Hormonal treatment of menstrual migraine Only if there is no effect from non-hormonal therapy, you can move on to hormonal treatment of migraine, the essence of which is to prevent a sharp decrease in estrogen levels in the late luteal phase. In women with a regular ovulatory cycle, 2-3 days before the expected menstruation, you can use a kind of “add-back therapy” and select one of the transdermal forms of estrogens - one Klimara patch, designed for a week and releasing 0.05 mg of estradiol per day, or gels with estradiol: Divigel (0.5 mg estradiol per day) or Estrogel (0.75 mg estradiol per day) daily for 7 days. During a normal ovulatory cycle, endogenous progesterone is sufficient to neutralize the possible proliferative effects of such a small dose of estrogen. Of course, this treatment method is not used in women who have contraindications for hormonal therapy. In a number of women, headache attacks occur during a 7-day break when taking even microdose COCs, since a shift in estrogen levels can exceed the permissible “threshold” in “sensitive” women and provoke an attack. In such cases, you can use: 1. prolonged cycles of COCs - continuously for 2-4 months with a 7-day break; 2. transdermal estrogens (see above), which “smooth out” approximately half the shift in estrogen levels on the days of COC withdrawal.

Risk of strokes in migraine with aura (choice of contraceptive method). According to various data, the use of COCs increases the risk of ischemic strokes in women with migraine with aura by 5 to 17 times (the more significant, the higher the dose of ethinyl estradiol), in women who smoke - by 34 times.
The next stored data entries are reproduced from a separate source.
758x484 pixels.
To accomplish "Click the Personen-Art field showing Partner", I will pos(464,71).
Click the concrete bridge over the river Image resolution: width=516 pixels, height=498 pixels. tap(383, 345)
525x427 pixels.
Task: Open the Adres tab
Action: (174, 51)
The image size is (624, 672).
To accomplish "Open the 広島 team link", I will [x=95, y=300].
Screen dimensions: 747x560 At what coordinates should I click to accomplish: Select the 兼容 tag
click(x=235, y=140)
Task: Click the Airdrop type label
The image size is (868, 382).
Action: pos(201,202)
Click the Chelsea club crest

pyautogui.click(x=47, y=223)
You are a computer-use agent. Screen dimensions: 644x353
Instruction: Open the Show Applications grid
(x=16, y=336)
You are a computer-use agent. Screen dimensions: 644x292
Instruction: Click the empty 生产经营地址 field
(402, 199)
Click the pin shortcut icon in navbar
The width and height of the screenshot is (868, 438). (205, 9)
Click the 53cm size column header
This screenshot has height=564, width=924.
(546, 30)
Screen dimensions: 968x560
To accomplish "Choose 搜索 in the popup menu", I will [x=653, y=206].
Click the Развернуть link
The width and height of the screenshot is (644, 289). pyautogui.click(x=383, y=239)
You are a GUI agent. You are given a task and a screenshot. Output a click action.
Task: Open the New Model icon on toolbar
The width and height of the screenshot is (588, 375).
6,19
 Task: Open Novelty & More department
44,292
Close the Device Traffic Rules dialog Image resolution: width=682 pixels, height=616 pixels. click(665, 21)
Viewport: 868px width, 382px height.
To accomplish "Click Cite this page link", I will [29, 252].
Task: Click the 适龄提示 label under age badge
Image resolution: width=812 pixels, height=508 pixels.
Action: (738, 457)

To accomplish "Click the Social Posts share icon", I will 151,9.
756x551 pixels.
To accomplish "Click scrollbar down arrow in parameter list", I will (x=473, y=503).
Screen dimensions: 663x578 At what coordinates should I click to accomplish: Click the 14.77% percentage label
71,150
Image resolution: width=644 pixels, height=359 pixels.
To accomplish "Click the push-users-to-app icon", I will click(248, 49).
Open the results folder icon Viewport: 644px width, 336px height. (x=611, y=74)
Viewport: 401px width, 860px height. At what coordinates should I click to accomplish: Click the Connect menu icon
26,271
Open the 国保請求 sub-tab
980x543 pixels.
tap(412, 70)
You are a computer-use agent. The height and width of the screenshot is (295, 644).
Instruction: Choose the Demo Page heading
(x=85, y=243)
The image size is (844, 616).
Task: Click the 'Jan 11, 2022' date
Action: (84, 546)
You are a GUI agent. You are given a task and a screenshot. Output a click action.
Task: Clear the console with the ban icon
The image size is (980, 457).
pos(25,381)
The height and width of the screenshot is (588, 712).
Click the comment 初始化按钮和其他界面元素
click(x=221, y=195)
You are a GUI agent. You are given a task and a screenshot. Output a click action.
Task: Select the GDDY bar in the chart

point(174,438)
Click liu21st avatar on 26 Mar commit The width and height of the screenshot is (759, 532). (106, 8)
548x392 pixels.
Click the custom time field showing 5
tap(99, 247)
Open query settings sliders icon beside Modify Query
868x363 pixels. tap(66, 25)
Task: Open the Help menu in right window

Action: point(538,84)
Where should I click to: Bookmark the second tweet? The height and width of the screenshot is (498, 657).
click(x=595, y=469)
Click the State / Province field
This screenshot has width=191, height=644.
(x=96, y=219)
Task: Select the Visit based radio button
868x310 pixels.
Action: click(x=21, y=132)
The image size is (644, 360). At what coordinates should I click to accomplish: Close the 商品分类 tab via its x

Given the important role of the vascular component in the genesis of migraine, the selection of a contraceptive method in women with migraines requires taking into account several factors. Taking into account the low absolute risk of ischemic stroke in women under 45 years of age (5-10 cases per 100,000 women/years), as well as the low incidence of this kind of complications when using microdose COCs (ethinyl estradiol content no more than 20 mcg) during reproductive age, migraine without aura in young, healthy and non-smoking women is not a contraindication for their use. However, women suffering from migraine with aura should choose another method of contraception (mini-pill, Mirena IUD, etc.). It should be remembered that unfavorable heredity (early heart attacks and strokes in first-degree relatives), as well as the presence of spontaneous miscarriages, premature birth, fetal malnutrition, severe gestosis, thromboembolism in the anamnesis, may indicate possible disorders of the hemostatic system (factor V Leiden, increased prothrombin level, etc.) in a given woman.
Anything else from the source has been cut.